On Thursday 27th of January, the Biden-Harris Administration announced it will extend the Industrial Control Systems (ICS) Cybersecurity Initiative to the water sector. The Water Sector Action plan outlines surge actions that will take place over the next 100 days to improve the cybersecurity of the sector. The action plan was developed in close partnership with the Environmental Protection Agency (EPA), the Cybersecurity and Infrastructure Security Agency (CISA), and the Water Sector Coordinating Council (WSCC).
“The incidents at Colonial Pipeline, JBS Foods, and other high-profile critical infrastructure providers are an important reminder that the federal government has limited authorities to set cybersecurity baselines for critical infrastructure and managing this risk requires partnership with the private sector and municipal owners and operators of that infrastructure,” the announcement stated.
“The Administration has already established ICS initiatives for the electric and natural gas pipeline subsectors, and today over 150 electricity utilities serving over 90 million residential customers and multiple critical natural gas pipelines have deployed or are in the process of deploying additional cybersecurity technologies.
The Water Sector Action Plan is a collaborative effort between the federal government and the critical infrastructure community to facilitate the deployment of technologies and systems that provide cyber-related threat visibility, indicators, detections, and warnings.”
Commenting on the news, Nozomi Networks’ Security Analyst Chris Grove stated:
“We’re seeing a constant drumbeat of US government efforts to collaborate with private sector to establish programs, policies and standards intended to strengthen critical infrastructure cybersecurity. But it takes more than a mandate or directive to bring about meaningful change.
“In this case, the vast diversity of water systems in the United States makes this effort even more challenging. The Federal government is limited in what it can regulate when it comes to water systems running under local government controls. And one could argue the biggest barrier to stronger cybersecurity is funding.
“In addition to the obvious funding questions, the water sector is in a unique predicament which has yet to be addressed. Most other sectors are for-profit entities or have access to budget. “However, the water/wastewater sector is reliant on taxpayers, in many cases. Because of this, in addition to adding new hurdles for operators to clear, there’s a critical need for public outreach and public education on the importance of investing in more secure water systems, and the high cost of inaction.

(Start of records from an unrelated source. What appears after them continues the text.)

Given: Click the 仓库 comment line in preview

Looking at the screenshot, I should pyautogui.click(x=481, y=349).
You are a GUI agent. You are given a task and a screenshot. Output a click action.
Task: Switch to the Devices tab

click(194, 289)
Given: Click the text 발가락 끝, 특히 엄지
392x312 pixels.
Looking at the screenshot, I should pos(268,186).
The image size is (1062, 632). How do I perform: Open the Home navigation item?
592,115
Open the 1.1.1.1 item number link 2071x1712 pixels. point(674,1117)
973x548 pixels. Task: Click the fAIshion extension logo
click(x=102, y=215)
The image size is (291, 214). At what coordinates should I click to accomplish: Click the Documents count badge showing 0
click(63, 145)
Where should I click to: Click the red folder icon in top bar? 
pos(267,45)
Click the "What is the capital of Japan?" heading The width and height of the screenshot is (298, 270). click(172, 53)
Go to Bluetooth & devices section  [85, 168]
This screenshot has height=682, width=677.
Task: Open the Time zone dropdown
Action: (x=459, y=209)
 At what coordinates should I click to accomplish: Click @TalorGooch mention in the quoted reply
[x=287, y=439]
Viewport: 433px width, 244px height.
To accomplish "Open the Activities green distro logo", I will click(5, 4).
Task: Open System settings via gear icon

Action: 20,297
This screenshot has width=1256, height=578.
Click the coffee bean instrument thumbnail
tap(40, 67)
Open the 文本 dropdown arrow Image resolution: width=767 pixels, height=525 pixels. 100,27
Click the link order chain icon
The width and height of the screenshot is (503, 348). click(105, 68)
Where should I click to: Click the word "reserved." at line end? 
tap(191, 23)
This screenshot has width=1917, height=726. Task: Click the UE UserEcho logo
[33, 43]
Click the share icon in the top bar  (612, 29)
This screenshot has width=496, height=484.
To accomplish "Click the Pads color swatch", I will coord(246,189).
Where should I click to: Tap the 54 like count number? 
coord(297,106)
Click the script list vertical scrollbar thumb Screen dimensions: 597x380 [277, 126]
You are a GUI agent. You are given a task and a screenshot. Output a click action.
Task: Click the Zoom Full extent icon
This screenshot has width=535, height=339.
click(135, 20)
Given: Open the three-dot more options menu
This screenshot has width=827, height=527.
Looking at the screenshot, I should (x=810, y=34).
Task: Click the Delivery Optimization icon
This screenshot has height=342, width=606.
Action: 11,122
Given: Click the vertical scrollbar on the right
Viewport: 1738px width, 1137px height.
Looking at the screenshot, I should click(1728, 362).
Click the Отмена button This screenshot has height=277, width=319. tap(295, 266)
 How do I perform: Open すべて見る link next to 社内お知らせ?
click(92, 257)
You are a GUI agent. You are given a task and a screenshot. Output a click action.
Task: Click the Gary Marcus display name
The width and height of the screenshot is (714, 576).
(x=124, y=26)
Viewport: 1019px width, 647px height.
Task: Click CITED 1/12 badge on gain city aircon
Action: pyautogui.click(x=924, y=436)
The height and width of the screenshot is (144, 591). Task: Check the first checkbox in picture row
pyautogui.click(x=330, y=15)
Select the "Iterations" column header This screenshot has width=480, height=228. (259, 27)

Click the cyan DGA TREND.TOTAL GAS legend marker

‘In some cases, cities are having to choose between funding police body cams, a new park, updating the fire department or cybersecurity for the water department. Without awareness of the issues solved by funding cybersecurity projects, it’s tough for defenders to leverage resources, even when available. Someone can offer free hardware and technology, but if no one is able to deploy, maintain, or monitor it, it doesn’t really help the defenders. Investing in public education and an effort to garner community support will play an important part in gaining the necessary resources required to achieve success, thus benefitting the Administrations cybersecurity initiatives.”